● SOURCE PASSAGE
*****
9 weights
Problem
First Puzzle:
Can you always work out which weight is heavier in just two weighings of the balance?
Could you always work out which is heavier in just two weighings if you had been given 10 weights?
Second Puzzle:
You have now been given 27 weights, one of which is slightly heavier than the rest.
Can you always work out which weight is heavier in just three weighings of the balance?
Third Puzzle:
You now have 9 weights again, and know that one is a slightly different weight, but you don't know if it is heavier or lighter.
Can you explain how you would always be able to tell which weight is different, and whether it is heavier or ligther, in just three weighings ?
Could you always work out which is the odd one out in just three weighings if you had been given 10 weights?
A very challenging follow-up puzzle that you might like to try is The Great Weights Puzzle.
Getting Started
For the first part of the question, what can you say about the weights on the platform that goes down?
If it balances, what can you say about the weights that haven't been placed on the balance?
For the last part, try to ensure that whatever the outcome of a weighing, you learn a lot about the weights.
Student Solutions
Patrick from Woodbridge School gave a very clear explanation of how to work out which weight is heavier, in just two weighings of the balance, when you have been given 9 weights and you are told that one is slightly heavier than the rest:
It is always possible to find the different weight, using a simple method.First, we think, "If we only had 2 weights, would this be possible in one weighing?". The answer is yes.
Then, "If we had three weights and one weighing, is this possible?" The answer is still yes, since we can put one weight on both sides of the balance. If they are equal then the unused weight is heavier, and if they are unbalanced then the side that goes down holds the heavier weight. Let us call this method Method 1.
We can divide the nine weights into three now:
1, 2, 3
4, 5, 6
7, 8, 9
BALANCE 456 and 789
If the weighings are equal then we can use Method 1 on weights 1, 2 and 3 since we know that all the other weights are equal so they cannot contain the heavier weight.
If the weights 4, 5 and 6 go down on the balance then we can use Method 1 on them since 4, 5 and 6 must contain the heavier weight.
*****
● ENTRIES SHOWN
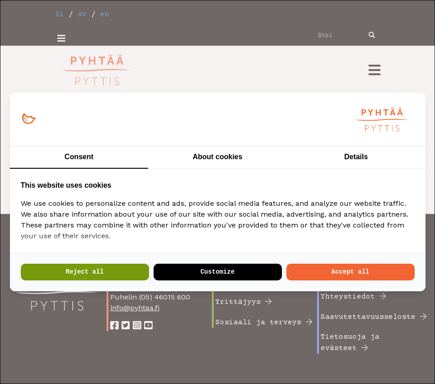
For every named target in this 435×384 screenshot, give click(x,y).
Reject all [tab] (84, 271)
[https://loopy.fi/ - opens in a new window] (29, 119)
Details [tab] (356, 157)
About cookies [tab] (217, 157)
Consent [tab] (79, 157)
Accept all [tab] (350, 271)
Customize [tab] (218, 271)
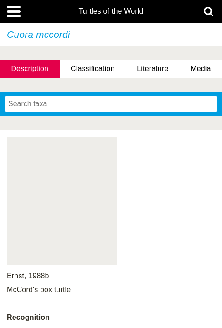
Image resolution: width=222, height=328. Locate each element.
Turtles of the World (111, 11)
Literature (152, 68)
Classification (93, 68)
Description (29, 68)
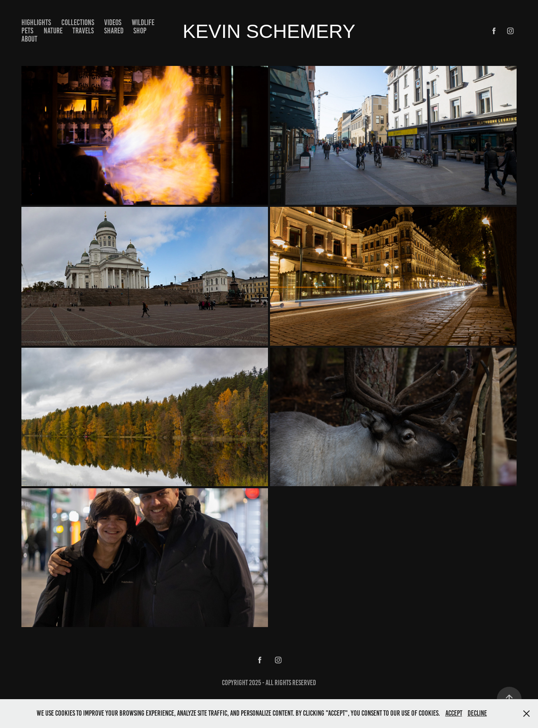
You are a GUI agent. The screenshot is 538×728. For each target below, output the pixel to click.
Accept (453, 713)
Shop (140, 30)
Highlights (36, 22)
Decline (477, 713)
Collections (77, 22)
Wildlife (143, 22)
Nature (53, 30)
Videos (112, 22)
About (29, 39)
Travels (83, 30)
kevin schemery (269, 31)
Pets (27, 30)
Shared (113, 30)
*****
● SET OF TASKS
• a. Answer these questions about the 9 weights puzzle page:
(i) How many weights are given in the Second Puzzle?
(ii) What name does Patrick give to his way of finding the heavier of three weights in one weighing?
(iii) Which weights does Patrick balance against each other first when there are nine?
• b. Carry the 9 weights puzzle page on from its last sentence.

● RESULTS IN ORDER
• a.
(i) 27 weights.
(ii) Method 1.
(iii) Weights 4, 5 and 6 against weights 7, 8 and 9.

• b.
If the weights 7, 8 and 9 go down then we can use Method 1 on them since 7, 8 and 9 must contain the heavier weight.
Thomas from Wolsey House Primary School, Maccy from Limavady Grammar School, Esther, Alex from Hassall Grove P.S. in Australia, Lucy from Flegg High School and Harry from Dumpton School in Dorset all gave very similar explanations of how to solve this problem. Here is Harry's account:
With 9 weights, put 3 on the left scale, 3 on the right scale, and 3 on the side. If scales balance, odd weight must be on the side, otherwise it must be on heavier side of scales. Take the group of 3 weights including the odd one. Weigh 2 of those weights. If scales balance, the one on the side is the odd one. If not, the heavier weight on the scales is odd.
Daniel from Barclay School then built on this strategy to work out which weight is heavier in just three weighings of the balance when you have been given 27 weights and been told that one is slightly heavier than the rest:
Teachers' Resources
This problem puts emphasis on trying to gain as much information as possible from each weighing, whatever the outcome. So if a weighing has one outcome which gives you a lot of information, but another outcome which doesn't give you much new information, it is probably not going to be a useful way of identifying the odd weight.
This problem can be extended further by asking how many weights can be sorted in 3 weighings, 4 weighings and more generally n weighings, when you know one is heavier.
To do this, pupils should first try to spot the pattern, then try to explain why this works by looking at what proportion of weights can be discarded at each weighing.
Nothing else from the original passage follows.